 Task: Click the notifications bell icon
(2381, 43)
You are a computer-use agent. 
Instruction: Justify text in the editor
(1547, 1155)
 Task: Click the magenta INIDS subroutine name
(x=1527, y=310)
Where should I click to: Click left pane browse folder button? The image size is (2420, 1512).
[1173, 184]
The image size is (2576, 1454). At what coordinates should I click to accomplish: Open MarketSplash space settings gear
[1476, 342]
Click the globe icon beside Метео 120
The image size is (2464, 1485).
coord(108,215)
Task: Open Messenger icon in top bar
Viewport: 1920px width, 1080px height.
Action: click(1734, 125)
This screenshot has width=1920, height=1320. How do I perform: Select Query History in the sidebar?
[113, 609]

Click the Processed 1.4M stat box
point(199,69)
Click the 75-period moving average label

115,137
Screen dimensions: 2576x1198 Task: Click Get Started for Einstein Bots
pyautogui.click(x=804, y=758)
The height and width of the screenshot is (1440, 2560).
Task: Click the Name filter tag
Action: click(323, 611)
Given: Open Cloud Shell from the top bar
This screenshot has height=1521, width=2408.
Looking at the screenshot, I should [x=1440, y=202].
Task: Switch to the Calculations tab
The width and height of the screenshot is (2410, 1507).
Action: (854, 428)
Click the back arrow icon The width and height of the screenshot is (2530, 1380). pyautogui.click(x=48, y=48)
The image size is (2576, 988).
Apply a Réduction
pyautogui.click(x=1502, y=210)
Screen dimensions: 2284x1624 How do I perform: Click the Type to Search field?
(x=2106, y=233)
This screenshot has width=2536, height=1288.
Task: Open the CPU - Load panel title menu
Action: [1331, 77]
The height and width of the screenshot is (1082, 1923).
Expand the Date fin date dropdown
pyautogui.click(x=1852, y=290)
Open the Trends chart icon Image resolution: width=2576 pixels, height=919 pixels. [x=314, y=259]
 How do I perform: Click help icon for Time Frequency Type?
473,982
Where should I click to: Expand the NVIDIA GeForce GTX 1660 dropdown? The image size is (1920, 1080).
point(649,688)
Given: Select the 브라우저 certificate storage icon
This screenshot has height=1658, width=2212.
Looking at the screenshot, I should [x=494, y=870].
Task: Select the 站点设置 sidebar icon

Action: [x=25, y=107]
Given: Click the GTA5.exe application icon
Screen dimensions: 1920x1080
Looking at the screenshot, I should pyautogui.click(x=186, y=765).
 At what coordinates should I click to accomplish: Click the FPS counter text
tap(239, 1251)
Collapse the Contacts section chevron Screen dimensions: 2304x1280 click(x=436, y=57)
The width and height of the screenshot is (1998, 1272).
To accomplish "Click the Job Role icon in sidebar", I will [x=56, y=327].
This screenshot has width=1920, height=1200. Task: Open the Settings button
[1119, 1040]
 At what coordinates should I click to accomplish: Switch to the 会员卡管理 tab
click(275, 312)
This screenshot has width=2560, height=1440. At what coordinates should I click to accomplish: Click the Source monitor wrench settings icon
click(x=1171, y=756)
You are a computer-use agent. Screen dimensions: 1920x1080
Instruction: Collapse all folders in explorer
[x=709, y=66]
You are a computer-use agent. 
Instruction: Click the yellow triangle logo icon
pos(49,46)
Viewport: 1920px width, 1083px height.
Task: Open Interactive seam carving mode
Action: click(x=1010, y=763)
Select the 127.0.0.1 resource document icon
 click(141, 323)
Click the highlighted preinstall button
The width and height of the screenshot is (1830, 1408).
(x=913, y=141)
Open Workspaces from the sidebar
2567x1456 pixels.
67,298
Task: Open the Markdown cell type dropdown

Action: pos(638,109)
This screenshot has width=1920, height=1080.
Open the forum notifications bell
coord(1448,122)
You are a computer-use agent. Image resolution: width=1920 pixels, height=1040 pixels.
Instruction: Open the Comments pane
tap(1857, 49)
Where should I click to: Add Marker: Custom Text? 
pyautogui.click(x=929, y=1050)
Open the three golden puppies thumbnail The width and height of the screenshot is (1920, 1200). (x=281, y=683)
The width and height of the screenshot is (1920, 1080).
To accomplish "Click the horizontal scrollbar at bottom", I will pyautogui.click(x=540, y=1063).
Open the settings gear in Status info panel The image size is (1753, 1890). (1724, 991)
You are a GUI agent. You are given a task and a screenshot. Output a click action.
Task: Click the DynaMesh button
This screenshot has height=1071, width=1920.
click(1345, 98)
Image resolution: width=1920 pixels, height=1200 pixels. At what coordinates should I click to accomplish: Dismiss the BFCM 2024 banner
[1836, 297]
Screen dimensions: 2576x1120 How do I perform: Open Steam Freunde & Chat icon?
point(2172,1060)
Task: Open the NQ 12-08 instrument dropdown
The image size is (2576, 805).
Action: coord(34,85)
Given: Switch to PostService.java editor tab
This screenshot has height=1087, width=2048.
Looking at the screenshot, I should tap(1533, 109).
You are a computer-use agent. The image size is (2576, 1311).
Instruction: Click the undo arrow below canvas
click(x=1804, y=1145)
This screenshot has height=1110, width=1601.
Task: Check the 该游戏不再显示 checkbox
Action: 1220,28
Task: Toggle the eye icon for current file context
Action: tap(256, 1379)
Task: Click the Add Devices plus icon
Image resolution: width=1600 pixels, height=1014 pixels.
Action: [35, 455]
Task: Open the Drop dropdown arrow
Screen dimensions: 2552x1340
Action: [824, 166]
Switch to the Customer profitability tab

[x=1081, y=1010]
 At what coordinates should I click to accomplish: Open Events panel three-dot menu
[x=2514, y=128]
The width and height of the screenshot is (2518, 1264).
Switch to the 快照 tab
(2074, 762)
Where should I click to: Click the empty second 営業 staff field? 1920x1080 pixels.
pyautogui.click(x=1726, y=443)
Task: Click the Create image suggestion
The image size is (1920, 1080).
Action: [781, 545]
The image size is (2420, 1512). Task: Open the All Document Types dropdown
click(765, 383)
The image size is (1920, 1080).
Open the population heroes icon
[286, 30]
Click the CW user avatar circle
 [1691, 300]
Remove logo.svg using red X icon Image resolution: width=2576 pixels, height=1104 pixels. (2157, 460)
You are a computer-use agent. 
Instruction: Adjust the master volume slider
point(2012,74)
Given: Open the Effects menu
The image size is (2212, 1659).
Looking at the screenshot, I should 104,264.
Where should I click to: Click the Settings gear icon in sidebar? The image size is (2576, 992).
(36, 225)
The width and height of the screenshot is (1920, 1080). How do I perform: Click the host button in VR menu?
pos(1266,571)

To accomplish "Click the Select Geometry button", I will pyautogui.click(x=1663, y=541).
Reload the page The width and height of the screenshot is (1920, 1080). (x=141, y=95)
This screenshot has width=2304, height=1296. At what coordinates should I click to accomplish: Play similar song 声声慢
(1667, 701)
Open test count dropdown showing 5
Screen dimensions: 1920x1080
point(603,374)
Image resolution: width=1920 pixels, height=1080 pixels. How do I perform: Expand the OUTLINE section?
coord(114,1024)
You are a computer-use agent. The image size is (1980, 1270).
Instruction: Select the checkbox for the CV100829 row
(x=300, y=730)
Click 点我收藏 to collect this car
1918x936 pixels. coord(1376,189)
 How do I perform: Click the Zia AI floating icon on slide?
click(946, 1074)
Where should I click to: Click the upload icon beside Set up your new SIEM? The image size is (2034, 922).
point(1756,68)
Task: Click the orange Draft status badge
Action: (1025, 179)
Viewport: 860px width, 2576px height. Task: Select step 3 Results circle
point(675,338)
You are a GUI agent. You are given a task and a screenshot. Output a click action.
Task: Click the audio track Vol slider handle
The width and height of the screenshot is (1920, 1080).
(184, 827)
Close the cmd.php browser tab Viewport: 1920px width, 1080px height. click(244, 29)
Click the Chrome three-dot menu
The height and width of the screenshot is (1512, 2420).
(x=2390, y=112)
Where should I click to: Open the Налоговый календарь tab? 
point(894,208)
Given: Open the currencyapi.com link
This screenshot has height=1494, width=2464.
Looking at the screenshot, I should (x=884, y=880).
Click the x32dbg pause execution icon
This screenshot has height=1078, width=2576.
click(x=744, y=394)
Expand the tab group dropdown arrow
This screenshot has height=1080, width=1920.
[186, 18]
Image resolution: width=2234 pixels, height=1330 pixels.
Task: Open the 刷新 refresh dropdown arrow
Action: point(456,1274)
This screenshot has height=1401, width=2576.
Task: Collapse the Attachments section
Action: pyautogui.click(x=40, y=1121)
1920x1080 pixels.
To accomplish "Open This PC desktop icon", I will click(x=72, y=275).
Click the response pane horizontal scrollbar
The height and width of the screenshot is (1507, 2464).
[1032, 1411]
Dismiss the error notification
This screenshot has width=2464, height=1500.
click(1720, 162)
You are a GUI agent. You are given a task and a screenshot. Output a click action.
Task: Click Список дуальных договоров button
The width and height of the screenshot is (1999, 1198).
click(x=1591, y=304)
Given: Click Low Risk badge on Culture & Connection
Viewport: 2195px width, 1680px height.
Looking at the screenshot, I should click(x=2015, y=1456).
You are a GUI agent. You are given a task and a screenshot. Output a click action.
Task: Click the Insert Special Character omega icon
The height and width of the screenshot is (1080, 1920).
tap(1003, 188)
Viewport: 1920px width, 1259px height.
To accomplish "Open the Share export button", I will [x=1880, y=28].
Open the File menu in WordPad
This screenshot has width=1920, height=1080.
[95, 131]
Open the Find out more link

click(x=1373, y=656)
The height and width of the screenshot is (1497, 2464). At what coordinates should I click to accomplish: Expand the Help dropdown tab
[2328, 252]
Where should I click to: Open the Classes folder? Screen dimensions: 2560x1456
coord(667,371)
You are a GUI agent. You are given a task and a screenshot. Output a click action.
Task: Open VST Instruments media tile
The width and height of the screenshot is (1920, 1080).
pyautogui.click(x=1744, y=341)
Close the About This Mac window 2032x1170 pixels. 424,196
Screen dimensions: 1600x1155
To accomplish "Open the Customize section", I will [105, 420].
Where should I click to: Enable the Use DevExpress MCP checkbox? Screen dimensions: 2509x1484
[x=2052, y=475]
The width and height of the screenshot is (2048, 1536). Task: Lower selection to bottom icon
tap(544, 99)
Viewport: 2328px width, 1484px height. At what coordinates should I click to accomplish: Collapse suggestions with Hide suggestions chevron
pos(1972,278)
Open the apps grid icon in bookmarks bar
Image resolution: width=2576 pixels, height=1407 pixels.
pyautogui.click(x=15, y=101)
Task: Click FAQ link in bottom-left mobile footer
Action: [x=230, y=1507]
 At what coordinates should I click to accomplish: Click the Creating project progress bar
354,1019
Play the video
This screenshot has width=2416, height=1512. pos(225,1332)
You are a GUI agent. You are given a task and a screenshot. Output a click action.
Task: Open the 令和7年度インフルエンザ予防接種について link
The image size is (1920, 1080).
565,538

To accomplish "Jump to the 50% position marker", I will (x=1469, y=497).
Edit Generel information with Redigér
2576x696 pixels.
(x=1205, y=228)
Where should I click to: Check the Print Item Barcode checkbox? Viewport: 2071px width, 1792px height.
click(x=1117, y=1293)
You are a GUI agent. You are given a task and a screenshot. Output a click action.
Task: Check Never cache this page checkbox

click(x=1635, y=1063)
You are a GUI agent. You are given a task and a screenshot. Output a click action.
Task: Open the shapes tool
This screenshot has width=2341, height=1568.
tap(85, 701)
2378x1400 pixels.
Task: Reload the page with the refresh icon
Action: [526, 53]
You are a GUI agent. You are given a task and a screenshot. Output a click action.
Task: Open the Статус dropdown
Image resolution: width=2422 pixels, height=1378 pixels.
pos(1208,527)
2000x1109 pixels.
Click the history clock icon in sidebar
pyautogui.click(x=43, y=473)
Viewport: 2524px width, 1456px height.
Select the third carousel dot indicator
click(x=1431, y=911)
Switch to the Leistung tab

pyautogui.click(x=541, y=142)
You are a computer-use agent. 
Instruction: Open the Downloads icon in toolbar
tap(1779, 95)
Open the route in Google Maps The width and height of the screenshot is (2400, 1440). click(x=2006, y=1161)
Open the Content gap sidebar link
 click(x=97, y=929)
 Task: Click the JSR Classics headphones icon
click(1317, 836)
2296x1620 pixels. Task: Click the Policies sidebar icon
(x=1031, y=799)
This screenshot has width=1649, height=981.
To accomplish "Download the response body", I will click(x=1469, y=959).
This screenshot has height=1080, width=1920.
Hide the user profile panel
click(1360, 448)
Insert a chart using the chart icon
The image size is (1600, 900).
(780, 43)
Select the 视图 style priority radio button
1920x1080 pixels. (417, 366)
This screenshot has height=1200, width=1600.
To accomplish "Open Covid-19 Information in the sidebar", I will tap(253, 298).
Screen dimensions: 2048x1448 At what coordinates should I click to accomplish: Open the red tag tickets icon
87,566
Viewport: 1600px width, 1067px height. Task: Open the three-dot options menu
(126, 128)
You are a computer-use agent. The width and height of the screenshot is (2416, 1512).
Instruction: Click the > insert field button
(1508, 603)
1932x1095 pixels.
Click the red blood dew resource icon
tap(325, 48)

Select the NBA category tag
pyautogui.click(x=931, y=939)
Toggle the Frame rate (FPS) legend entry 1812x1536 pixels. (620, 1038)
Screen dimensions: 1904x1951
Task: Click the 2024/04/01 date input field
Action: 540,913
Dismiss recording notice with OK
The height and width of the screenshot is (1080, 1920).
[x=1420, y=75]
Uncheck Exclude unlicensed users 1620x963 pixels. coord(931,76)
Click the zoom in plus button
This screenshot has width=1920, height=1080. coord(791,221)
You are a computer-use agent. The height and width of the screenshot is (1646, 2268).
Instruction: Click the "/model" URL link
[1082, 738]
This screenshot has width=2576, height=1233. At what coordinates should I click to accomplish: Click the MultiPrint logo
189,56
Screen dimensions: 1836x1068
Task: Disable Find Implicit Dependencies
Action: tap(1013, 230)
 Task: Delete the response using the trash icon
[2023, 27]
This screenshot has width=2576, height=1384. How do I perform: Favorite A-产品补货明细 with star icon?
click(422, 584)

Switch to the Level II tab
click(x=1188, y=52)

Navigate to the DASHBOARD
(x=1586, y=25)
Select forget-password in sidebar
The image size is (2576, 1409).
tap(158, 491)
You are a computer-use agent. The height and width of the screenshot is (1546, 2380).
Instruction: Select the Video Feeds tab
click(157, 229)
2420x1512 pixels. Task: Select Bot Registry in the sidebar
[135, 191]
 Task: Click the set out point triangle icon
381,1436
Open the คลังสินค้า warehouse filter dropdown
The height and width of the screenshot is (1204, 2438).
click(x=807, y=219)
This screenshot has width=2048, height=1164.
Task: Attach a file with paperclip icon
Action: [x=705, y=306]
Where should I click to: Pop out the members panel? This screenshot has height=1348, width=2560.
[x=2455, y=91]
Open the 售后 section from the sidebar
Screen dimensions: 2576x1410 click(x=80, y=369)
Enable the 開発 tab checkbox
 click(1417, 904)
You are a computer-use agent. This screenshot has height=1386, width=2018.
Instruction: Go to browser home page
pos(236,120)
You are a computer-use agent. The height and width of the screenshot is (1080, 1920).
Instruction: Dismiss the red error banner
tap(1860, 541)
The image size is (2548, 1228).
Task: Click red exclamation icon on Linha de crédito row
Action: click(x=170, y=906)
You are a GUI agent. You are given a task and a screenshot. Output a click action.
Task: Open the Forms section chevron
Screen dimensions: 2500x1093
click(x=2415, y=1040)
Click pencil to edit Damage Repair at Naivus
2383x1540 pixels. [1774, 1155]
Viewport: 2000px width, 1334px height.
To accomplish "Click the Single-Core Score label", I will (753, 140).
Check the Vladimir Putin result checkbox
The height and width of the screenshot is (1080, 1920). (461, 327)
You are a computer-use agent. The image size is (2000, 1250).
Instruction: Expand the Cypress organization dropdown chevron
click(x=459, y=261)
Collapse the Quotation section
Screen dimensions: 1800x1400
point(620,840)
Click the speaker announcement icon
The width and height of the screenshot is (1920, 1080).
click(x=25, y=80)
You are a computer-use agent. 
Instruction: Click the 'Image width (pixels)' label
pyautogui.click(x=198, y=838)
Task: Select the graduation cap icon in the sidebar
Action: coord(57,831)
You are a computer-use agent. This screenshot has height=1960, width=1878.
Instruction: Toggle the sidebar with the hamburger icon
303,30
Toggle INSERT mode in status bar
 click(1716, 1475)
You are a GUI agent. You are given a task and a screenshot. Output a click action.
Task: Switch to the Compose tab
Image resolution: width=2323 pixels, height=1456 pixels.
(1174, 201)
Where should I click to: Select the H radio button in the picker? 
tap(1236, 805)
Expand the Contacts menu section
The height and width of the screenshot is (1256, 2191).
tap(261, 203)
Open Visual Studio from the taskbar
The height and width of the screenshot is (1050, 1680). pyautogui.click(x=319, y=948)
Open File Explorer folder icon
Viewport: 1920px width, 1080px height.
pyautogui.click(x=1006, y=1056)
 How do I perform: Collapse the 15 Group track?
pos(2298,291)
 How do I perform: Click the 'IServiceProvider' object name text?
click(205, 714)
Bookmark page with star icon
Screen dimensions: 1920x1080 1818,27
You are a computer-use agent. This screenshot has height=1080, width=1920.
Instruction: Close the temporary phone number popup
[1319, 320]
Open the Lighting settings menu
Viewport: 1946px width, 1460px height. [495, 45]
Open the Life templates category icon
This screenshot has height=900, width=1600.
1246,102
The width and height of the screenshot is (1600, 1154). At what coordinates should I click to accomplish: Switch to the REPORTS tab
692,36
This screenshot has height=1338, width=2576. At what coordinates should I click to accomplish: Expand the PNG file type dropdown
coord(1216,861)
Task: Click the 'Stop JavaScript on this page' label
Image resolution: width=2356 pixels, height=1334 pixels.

▶ [To do]:
Copy out every line of the records that the string "Contacts" appears in.

▶ [Exercise response]:
Collapse the Contacts section chevron Screen dimensions: 2304x1280 click(x=436, y=57)
Expand the Contacts menu section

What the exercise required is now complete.